*WHAT THE TASK REQUIRES*
Every record below is to be restated word for word.

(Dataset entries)
● ● ● ●
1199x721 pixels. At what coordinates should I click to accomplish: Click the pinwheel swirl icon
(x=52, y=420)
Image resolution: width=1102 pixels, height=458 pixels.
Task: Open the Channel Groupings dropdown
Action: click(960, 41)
● ● ● ●
*TASK RESULT*
1199x721 pixels. At what coordinates should I click to accomplish: Click the pinwheel swirl icon
(x=52, y=420)
Image resolution: width=1102 pixels, height=458 pixels.
Task: Open the Channel Groupings dropdown
Action: click(960, 41)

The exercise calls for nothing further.